銀河のプロムナード 短編集(三編)
短編を書いてから、新しい話を考えます。
さて、次は本編だな!(笑)
楠見の旅も長くなった。
もうすぐ最終形となる6隻目の銀河団探査宇宙船も見つかるだろうし、ここで一息入れて、楠見と関わった様々な人(?)たちのその後を見ていくとしよう。
一人目。
一人と言うかエッタの生みの親である精神生命体。
銀河の一角、どこの星系からも離れたポイントに引きこもり、百数十億年も寝ていた、いわば「究極の引きこもり精神生命体」である。
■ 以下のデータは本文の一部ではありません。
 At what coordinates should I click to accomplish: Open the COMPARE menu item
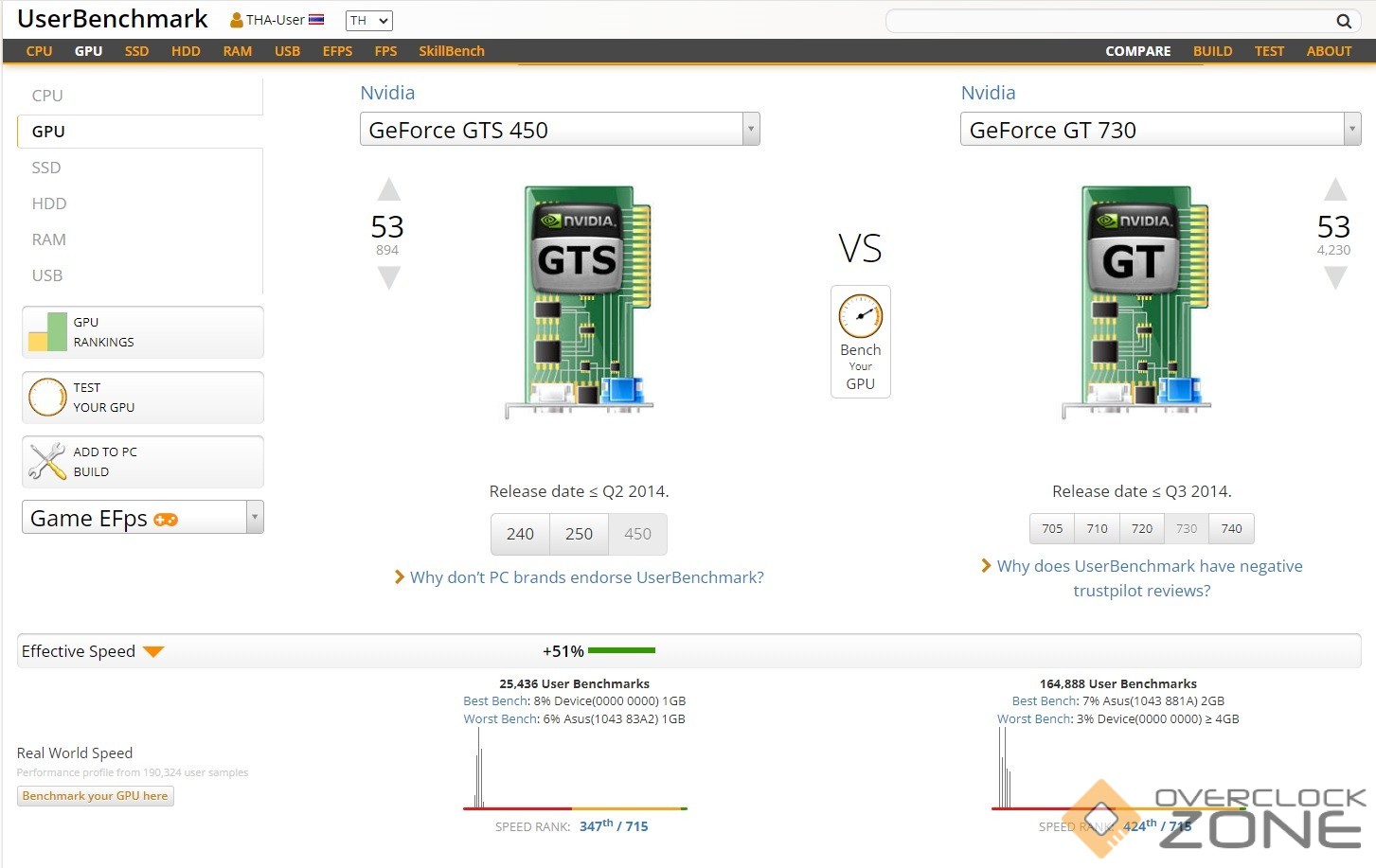click(1137, 51)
楠見たちとの出会いで一旦は目覚めたものの、エッタを生み出した後は、また特殊空間に引きこもって寝てしまった。
だがしかし。
一度、大宇宙に出てしまったなら宇宙の管理者に見つからないはずもないわけで……
「お主、今まで何をやっておった?仔細を聞いてみれば、この宇宙の前、ビッグバン以前の宇宙の生き残りだと言うではないか。普通、そんな生命体が我ら管理者の目を潜り抜けて特殊空間を作り出して百億年以上も寝ておるなどということにはならないはずなんだがなぁ……まあ良い、貴重な精神生命体の古株で
新人として管理者の地位についてもらおう」
楠見らと別れてから1万数千年は寝ていたらしいのだが、結局はフロンティアやガルガンチュアの行動軌跡を調べた管理者たちにより特殊空間が見つかってしまい、今は管理者たちの上位次元へと連れてこられている。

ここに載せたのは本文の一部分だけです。